MacConnell Andrew B, Paegel Brian M
Department of Chemistry and †Doctoral Program in Chemical and Biological Sciences, The Scripps Research Institute , 130 Scripps Way, Jupiter, Florida 33458, United States.
ACS Comb Sci. 2017 Aug 14;19(8):524-532. doi: 10.1021/acscombsci.7b00061. Epub 2017 Jul 26.
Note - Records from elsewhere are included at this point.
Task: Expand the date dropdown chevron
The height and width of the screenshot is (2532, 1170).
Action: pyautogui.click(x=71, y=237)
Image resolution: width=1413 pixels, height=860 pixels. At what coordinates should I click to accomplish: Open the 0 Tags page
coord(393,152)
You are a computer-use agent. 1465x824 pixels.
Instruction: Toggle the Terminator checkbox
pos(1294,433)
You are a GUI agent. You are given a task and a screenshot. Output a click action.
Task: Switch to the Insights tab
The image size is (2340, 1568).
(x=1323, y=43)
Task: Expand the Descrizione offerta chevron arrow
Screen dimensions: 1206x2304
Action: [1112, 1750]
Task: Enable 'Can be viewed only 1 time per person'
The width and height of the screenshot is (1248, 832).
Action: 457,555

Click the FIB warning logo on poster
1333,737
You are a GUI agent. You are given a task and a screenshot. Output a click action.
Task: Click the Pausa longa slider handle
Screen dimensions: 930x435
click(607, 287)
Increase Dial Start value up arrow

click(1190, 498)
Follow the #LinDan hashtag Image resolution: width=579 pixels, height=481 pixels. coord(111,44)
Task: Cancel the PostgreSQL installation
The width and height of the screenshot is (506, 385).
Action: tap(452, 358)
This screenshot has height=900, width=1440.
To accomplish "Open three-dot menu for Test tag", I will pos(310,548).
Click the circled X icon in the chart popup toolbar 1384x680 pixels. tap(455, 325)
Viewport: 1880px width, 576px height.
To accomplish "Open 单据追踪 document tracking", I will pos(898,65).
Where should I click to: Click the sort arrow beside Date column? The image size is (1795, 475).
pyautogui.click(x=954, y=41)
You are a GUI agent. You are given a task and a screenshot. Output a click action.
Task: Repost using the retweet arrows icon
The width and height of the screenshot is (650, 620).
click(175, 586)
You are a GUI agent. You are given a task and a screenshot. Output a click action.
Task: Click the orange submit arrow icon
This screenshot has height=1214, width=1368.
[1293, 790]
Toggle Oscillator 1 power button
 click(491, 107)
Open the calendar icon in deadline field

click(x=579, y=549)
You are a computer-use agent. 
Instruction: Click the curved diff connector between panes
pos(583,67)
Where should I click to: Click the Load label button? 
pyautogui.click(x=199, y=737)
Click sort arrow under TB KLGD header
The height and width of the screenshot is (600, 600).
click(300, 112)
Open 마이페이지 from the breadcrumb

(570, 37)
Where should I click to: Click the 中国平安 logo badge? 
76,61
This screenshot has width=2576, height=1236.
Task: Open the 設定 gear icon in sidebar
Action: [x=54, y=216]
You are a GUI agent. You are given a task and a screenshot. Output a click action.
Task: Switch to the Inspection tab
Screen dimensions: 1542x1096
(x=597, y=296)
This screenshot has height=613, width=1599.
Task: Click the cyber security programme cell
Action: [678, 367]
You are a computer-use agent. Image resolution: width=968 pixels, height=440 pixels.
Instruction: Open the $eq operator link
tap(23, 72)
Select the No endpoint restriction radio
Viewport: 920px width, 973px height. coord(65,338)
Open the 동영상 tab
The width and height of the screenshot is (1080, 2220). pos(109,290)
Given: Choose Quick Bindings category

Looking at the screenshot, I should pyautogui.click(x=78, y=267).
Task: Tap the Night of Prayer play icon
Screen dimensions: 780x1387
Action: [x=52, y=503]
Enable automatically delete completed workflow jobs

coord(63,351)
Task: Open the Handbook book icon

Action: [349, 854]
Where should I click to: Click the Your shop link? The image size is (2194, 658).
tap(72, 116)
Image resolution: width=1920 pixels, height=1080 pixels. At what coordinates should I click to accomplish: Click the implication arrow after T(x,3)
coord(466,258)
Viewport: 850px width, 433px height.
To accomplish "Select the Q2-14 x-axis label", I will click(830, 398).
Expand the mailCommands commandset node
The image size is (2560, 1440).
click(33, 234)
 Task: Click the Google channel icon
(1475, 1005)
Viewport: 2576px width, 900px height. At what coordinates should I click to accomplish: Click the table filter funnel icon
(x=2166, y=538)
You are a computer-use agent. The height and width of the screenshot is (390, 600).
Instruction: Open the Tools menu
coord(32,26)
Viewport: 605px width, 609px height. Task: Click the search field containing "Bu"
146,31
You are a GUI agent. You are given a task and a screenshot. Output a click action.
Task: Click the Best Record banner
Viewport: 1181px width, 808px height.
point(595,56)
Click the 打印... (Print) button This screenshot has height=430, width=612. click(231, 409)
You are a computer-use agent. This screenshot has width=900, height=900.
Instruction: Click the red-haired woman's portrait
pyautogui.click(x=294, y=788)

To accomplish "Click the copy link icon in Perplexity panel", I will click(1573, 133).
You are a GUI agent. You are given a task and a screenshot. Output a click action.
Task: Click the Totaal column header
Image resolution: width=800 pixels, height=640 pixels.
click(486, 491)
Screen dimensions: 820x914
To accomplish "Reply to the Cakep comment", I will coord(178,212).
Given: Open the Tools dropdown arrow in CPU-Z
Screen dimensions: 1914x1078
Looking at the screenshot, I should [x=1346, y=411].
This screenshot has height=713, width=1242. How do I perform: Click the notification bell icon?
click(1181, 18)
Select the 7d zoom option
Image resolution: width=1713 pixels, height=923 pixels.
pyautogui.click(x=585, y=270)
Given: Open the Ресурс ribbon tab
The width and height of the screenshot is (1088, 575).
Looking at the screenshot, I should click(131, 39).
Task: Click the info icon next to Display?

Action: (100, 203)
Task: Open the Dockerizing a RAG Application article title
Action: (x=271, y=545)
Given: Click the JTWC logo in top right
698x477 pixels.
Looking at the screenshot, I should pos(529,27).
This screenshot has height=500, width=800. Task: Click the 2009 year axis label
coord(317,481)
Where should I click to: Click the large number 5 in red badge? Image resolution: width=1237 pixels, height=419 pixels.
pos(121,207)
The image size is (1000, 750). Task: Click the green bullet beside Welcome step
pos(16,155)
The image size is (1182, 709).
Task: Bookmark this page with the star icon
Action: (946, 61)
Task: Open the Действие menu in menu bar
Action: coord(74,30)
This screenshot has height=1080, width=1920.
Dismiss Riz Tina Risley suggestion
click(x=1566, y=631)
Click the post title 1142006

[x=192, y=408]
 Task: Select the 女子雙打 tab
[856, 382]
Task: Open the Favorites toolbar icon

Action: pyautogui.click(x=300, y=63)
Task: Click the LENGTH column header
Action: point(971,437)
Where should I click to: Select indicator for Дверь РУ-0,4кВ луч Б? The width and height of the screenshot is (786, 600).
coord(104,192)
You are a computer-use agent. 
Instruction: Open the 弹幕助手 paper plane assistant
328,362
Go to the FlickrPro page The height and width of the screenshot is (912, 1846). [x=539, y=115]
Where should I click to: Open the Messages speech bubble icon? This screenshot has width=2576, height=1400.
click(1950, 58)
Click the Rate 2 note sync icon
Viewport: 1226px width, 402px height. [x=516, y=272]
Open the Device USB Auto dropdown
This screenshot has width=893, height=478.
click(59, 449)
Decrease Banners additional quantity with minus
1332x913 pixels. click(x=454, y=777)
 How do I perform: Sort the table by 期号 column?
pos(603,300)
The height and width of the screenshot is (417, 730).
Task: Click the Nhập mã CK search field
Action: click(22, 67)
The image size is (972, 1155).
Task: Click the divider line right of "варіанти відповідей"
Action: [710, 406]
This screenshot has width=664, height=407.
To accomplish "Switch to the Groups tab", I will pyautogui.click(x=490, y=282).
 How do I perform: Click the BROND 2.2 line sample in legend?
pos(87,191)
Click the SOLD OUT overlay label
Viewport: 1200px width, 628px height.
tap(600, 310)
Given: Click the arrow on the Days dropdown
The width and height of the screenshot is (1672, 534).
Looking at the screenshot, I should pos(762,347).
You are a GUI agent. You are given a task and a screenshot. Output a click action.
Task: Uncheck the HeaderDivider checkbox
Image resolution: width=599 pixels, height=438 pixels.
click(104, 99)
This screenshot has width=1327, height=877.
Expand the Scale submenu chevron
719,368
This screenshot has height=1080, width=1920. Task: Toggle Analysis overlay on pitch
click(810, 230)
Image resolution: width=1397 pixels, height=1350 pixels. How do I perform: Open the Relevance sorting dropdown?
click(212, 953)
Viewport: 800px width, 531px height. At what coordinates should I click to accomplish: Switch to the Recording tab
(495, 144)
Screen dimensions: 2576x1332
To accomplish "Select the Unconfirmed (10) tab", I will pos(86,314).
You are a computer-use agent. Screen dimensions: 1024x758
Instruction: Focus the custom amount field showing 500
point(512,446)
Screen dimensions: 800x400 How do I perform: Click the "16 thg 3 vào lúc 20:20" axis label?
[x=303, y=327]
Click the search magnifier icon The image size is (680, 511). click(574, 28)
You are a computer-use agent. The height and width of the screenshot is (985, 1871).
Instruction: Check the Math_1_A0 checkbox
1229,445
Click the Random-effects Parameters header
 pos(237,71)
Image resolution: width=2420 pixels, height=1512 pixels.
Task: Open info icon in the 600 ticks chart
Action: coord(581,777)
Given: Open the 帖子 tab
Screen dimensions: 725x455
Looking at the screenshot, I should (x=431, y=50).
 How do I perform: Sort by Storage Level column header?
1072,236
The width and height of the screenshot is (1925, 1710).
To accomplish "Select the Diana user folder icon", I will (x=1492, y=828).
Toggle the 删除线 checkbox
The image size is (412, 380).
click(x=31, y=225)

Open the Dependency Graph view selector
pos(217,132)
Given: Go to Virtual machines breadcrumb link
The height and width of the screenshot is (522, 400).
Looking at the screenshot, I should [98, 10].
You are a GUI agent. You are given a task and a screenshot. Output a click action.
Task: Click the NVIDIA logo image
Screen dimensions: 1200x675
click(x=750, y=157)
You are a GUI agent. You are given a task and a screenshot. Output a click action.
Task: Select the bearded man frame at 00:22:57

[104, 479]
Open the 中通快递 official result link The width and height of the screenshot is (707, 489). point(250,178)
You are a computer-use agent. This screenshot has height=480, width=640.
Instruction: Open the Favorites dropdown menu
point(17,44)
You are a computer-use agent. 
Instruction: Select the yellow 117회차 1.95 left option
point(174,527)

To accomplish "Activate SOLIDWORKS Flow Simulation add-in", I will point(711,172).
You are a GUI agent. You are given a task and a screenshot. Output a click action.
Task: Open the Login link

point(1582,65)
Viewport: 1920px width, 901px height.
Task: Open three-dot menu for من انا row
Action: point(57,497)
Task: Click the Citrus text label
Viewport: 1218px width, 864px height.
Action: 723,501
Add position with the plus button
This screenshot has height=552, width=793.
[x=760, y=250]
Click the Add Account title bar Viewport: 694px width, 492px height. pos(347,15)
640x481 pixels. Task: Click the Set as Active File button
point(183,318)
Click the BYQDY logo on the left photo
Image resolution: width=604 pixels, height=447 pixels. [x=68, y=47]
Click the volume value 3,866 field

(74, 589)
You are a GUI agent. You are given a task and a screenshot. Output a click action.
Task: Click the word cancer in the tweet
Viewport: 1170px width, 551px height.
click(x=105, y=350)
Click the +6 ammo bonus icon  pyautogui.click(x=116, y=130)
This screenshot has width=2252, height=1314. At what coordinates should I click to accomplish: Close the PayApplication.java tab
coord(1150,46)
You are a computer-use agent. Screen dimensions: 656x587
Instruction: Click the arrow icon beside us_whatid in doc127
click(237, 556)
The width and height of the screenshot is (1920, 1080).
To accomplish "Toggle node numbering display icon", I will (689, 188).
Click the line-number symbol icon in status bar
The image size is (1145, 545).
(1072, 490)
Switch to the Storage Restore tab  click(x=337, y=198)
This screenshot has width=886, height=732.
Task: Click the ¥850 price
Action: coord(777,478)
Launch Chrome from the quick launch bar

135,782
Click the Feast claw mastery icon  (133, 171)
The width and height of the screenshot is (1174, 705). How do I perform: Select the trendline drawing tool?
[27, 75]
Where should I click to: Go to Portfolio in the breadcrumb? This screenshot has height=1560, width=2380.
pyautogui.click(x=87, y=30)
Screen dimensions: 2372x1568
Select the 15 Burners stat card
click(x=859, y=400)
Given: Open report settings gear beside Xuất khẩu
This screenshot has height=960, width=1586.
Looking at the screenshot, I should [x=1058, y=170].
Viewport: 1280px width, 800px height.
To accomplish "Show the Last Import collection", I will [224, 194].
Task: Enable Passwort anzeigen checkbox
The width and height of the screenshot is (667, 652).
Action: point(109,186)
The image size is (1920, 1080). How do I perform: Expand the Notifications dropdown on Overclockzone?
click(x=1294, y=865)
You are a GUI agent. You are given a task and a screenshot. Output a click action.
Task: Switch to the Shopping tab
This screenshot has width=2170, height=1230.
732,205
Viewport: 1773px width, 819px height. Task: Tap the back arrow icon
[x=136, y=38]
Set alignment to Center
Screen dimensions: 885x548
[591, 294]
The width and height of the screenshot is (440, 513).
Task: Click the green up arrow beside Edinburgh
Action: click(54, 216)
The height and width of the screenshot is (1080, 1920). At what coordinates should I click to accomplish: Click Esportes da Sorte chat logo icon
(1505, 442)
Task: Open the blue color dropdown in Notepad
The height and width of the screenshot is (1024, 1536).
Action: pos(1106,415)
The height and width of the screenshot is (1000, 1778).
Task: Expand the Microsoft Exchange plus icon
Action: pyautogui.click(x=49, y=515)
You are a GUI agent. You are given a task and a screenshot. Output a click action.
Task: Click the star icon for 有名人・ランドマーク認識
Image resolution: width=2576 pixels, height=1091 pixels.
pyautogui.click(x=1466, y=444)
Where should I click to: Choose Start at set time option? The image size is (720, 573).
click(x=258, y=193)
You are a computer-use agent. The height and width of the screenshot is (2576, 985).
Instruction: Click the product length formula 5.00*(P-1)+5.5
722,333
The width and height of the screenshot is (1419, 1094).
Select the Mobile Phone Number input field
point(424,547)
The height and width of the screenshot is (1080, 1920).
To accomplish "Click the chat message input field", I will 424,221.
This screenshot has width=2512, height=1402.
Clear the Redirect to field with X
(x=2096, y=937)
Microfluidic droplet-based screening of DNA-encoded one-bead-one-compound combinatorial libraries is a miniaturized, potentially widely distributable approach to small molecule discovery. In these screens, a microfluidic circuit distributes library beads into droplets of activity assay reagent, photochemically cleaves the compound from the bead, then incubates and sorts the droplets based on assay result for subsequent DNA sequencing-based hit compound structure elucidation. Pilot experimental studies revealed that Poisson statistics describe nearly all aspects of such screens, prompting the development of simulations to understand system behavior. Monte Carlo screening simulation data showed that increasing mean library sampling (ε), mean droplet occupancy, or library hit rate all increase the false discovery rate (FDR). Compounds identified as hits on k > 1 beads (the replicate k class) were much more likely to be authentic hits than singletons (k = 1), in agreement with previous findings. Here, we explain this observation by deriving an equation for authenticity, which reduces to the product of a library sampling bias term (exponential in k) and a sampling saturation term (exponential in ε) setting a threshold that the k-dependent bias must overcome. The equation thus quantitatively describes why each hit structure's FDR is based on its k class, and further predicts the feasibility of intentionally populating droplets with multiple library beads, assaying the micromixtures for function, and identifying the active members by statistical deconvolution.
基于微流控液滴的DNA编码单珠单化合物组合文库筛选是一种小型化、可能广泛分布的小分子发现方法。在这些筛选中,微流控电路将文库珠子分配到活性测定试剂的液滴中,光化学地从珠子上裂解化合物,然后根据测定结果孵育并对液滴进行分类,以便随后基于DNA测序阐明命中化合物的结构。初步实验研究表明,泊松统计描述了此类筛选的几乎所有方面,促使人们开发模拟来理解系统行为。蒙特卡罗筛选模拟数据表明,增加平均文库采样率(ε)、平均液滴占有率或文库命中率都会增加错误发现率(FDR)。与之前的发现一致,在k>1个珠子上被鉴定为命中的化合物(重复k类)比单珠命中(k = 1)更有可能是真实命中。在这里,我们通过推导一个真实性方程来解释这一观察结果,该方程简化为一个文库采样偏差项(k的指数函数)和一个采样饱和项(ε的指数函数)的乘积,该采样饱和项设定了k依赖偏差必须克服的阈值。因此,该方程定量地描述了为什么每个命中结构的FDR基于其k类,并进一步预测了有意用多个文库珠子填充液滴、测定微混合物的功能以及通过统计反卷积识别活性成员的可行性。